Making data make sense: Canberra startup Aristotle Metadata stealthily bags major global contracts

Making data make sense: Canberra startup Aristotle Metadata stealthily bags major global contracts

Aristotle Metadata co-founders Sam Spencer (left) and Lauren Eickhorst (right).

After more than six years in 'stealth mode' as its founders eschewed the conventional early push to raise funds, Canberra-based startup Aristotle Metadata is on a roll with large government and enterprise customers drawn to its software that makes data collection more useful and manageable with a searchable metadata registry. 

The company's 10 clients include Ireland's Department of Housing, Local Government and Heritage (DHLGH), some of Australia's largest federal departments and the NSW Department of Customer Services, which collaborated with the startup in developing its data repository Metadata.NSW.

"We see Aristotle as a communications platform for data," says co-founder Sam Spencer, who chose the name Aristotle because the Greek philosopher "teaches us how to think". Around half the startup's 15 staff come from "unusual" backgrounds, including philosophy majors.

"People often think about data as numbers, but they don’t often think about why that data was collected, how it was collected, even what it means.

"We help organisations build better practices to document their data so that they can build confidence in what their data means, and that provides them with the discovery platforms so that people know where their data is, how it should be used, who owns it, and who collects it."

The origins of Aristotle Metadata go back to 2015 when Spencer used his development and data management experience within government departments to build the first version "in a dingy basement in Belconnen".

"It was a three-year journey from the first line of code to meeting my co-founder business partner Lauren Eickhorst who helped build a company around it," he says.

Six months into the formation of the company, the group also brought in Linton Norris as a founding director, bringing an accounting background and experience in government.

"Securing large federal departments in our portfolio comes back to my history and my founding team’s history as public servants who for a long time saw a really specific challenge – we saw a niche in the market, and went all in," says Spencer.

"I was working at a government department and I didn't know anything about building companies. I still don’t know if I do, but I know what works for us."

He says Aristotle Metadata's first breakthrough came from its acceptance into the Data61 incubator as a project for data discovery. It was from there that he was able to recruit Eickhorst as a fellow co-founder, and then land its first ongoing contract with the Department of Social Services - now Services Australia.

"That gave us the confidence to really build the company – all of a sudden we had financial support, we had a clear product-market fit, and that gave us the confidence to turn in our lanyards and walk into a co-working space in the centre of Canberra and build from there," the entrepreneur explains.

"We were put in a position where we had really good credentials, and we learned a lot about how to service really big clients, and that gave us the ongoing revenue and ongoing commercial support to build.

"I think our biggest differentiator is because we focus on that human element; we’re not looking at technical solutions. Data doesn’t only have technical problems, it has cultural problems, and a lot of that comes down to helping people understand our obligations and helping people document their information."

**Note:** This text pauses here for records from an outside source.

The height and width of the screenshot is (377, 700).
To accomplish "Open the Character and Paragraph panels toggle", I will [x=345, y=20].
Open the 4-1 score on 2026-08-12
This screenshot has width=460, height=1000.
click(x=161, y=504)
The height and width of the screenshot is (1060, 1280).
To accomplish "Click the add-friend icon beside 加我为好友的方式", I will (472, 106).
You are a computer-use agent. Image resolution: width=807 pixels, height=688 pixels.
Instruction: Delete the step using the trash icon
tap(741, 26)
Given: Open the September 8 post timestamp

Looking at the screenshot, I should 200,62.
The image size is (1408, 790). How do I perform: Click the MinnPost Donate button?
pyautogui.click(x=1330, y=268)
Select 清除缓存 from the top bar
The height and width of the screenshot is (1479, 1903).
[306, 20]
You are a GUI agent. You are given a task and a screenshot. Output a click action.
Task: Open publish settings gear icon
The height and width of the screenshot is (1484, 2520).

Spencer says one of the company's core principles is around standardisation, giving the startup efficiencies of scale and instilling confidence.

"One of the things that we're doing is we're developing a methodology for data governance, to help people standardise that process internally.

"And part of the reason for that is that this is such a big problem – it’s such an unaddressed challenge in the market, and we want to make it as easy as possible for people to understand that problem and introduce a lot of these processes themselves.

"Another differentiator between us and other data products is a lot of traditional data systems will have 10 users; we have some clients with 10,000 users, and that's important because we want to make it as easy as possible," he says, adding this allows clients to find people and retrain staff, move staff between different areas, and even find staff outside their own industries.

Spencer says Aristotle Metadata's contract size and client numbers grow 25 per cent year-on-year, but until recently most sales have been founder-led through travel around the world to conferences and sharing Aristotle's story and offering in professional, industry settings.

"One of our most recent key acquisitions is we brought on an external sales consultancy. Our pipeline is probably 10 times bigger than it's been in the past because we're now bringing in the professionals to actually foster that growth

"It's no longer founder-led sales. That’s been a big game changer for us as well – the time is right for us where we’re at a transition point.

"We've seen a real shift in conversation and a real shift in growth because of that over the last three months."

Whilst the external consultancy is bringing in new leads, he emphasises the importance of growth in contract size as a mechanism for growth.

"We are really good citizens in the sense that we try and prevent or protect our clients from vendor lock in, even from ourselves," Spencer says.

"But even despite our openness around how we do things, we've seen all our of our clients grow on the platform through a traditional ‘land and expand’ kind of approach. So that’s why we’ve seen growth on both axes."